Exploring Gender Biases in Language Patterns of Human-Conversational
Agent Conversations
- URL: http://arxiv.org/abs/2401.03030v1
- Date: Fri, 5 Jan 2024 19:11:17 GMT
- Title: Exploring Gender Biases in Language Patterns of Human-Conversational
Agent Conversations
- Authors: Weizi Liu
- Abstract summary: This research aims to delve deeper into the impacts of gender biases in human-CA interactions.
It aims to understand how pre-existing gender biases might be triggered by CAs' gender designs.

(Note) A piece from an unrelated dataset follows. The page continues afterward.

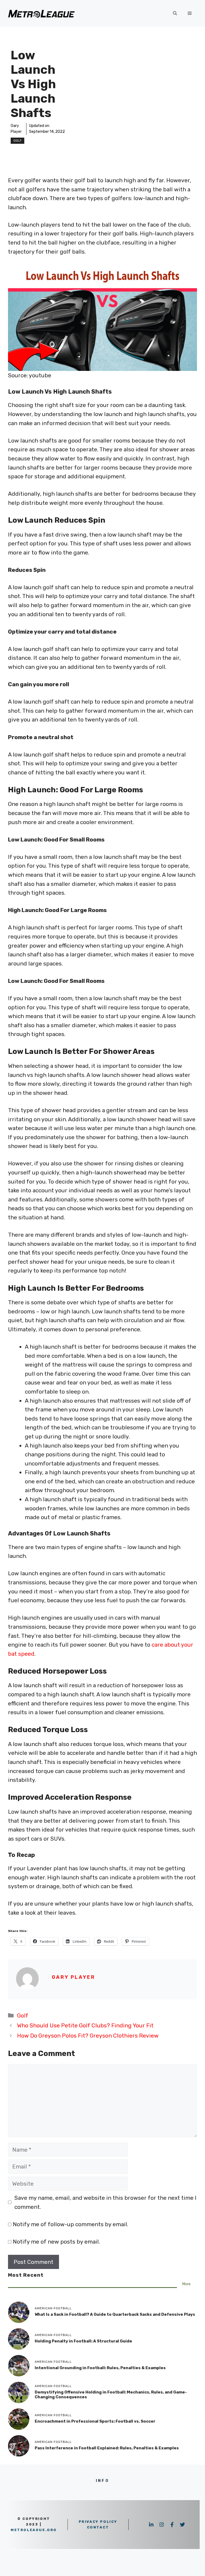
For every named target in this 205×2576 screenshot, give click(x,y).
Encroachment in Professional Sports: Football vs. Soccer (95, 2421)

The findings aim to inform ethical design of conversational agents, addressing whether gender assignment in CAs is appropriate.
- Score: 1.0878040851638
- License: http://creativecommons.org/licenses/by/4.0/
- Abstract: With the rise of human-machine communication, machines are increasingly
designed with humanlike characteristics, such as gender, which can
inadvertently trigger cognitive biases. Many conversational agents (CAs), such
as voice assistants and chatbots, default to female personas, leading to
concerns about perpetuating gender stereotypes and inequality. Critiques have
emerged regarding the potential objectification of females and reinforcement of
gender stereotypes by these technologies. This research, situated in
conversational AI design, aims to delve deeper into the impacts of gender
biases in human-CA interactions. From a behavioral and communication research
standpoint, this program focuses not only on perceptions but also the
linguistic styles of users when interacting with CAs, as previous research has
rarely explored. It aims to understand how pre-existing gender biases might be
triggered by CAs' gender designs. It further investigates how CAs' gender
designs may reinforce gender biases and extend them to human-human
communication. The findings aim to inform ethical design of conversational
agents, addressing whether gender assignment in CAs is appropriate and how to
promote gender equality in design.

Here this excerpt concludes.